WHAT THE TASK REQUIRES ::
All lines after the one containing "Click the 分享" are needed, along with that line itself. Please repeat them exactly through the end of the entries.

DATASET EXTRACT ::
[Start of section]

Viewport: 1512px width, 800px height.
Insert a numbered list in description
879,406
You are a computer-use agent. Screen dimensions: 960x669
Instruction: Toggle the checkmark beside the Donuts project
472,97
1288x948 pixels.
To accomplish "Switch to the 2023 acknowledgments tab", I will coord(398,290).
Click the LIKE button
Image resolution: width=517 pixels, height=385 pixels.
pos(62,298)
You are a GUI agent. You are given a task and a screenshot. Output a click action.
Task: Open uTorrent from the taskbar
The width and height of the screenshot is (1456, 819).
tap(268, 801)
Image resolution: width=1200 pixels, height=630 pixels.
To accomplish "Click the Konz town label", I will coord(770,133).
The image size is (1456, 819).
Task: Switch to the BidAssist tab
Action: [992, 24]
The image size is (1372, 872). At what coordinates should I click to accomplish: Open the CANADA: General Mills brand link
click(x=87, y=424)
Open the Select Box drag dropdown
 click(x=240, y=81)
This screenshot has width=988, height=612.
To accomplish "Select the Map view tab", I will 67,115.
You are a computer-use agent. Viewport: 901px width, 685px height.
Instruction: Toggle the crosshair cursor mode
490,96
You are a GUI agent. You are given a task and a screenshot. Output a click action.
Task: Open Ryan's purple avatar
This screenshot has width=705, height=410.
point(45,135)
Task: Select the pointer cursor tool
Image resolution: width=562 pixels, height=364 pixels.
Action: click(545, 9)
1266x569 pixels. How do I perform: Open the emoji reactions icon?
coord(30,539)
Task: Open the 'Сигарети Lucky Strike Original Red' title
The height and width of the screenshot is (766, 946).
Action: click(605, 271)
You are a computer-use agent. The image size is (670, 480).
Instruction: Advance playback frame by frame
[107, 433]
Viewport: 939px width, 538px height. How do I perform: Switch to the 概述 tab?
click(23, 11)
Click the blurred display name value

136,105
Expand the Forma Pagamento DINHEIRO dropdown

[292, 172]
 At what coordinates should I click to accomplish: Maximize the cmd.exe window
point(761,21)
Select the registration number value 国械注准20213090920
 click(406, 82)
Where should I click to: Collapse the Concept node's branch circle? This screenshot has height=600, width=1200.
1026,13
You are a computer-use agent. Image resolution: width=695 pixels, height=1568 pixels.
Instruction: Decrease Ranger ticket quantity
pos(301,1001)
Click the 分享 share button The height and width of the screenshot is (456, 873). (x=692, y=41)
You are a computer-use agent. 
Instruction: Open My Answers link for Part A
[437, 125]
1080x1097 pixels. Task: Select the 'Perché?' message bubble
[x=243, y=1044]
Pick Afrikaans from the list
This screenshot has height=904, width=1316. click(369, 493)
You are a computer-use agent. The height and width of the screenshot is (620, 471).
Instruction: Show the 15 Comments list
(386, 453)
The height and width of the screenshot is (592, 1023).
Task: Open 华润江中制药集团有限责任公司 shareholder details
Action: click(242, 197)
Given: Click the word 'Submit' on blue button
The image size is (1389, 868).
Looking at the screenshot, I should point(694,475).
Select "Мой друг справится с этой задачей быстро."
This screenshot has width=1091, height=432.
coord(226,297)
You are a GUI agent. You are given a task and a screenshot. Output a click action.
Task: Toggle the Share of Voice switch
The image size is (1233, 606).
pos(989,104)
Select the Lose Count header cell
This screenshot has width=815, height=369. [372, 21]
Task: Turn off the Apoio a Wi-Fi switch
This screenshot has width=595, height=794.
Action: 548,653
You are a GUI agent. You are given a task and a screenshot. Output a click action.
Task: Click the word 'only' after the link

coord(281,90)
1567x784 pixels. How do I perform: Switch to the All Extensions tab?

[End of section]

SOLUTION FOR THIS TASK ::
Click the 分享 share button The height and width of the screenshot is (456, 873). (x=692, y=41)
You are a computer-use agent. 
Instruction: Open My Answers link for Part A
[437, 125]
1080x1097 pixels. Task: Select the 'Perché?' message bubble
[x=243, y=1044]
Pick Afrikaans from the list
This screenshot has height=904, width=1316. click(369, 493)
You are a computer-use agent. The height and width of the screenshot is (620, 471).
Instruction: Show the 15 Comments list
(386, 453)
The height and width of the screenshot is (592, 1023).
Task: Open 华润江中制药集团有限责任公司 shareholder details
Action: click(242, 197)
Given: Click the word 'Submit' on blue button
The image size is (1389, 868).
Looking at the screenshot, I should point(694,475).
Select "Мой друг справится с этой задачей быстро."
This screenshot has width=1091, height=432.
coord(226,297)
You are a GUI agent. You are given a task and a screenshot. Output a click action.
Task: Toggle the Share of Voice switch
The image size is (1233, 606).
pos(989,104)
Select the Lose Count header cell
This screenshot has width=815, height=369. [372, 21]
Task: Turn off the Apoio a Wi-Fi switch
This screenshot has width=595, height=794.
Action: 548,653
You are a GUI agent. You are given a task and a screenshot. Output a click action.
Task: Click the word 'only' after the link

coord(281,90)
1567x784 pixels. How do I perform: Switch to the All Extensions tab?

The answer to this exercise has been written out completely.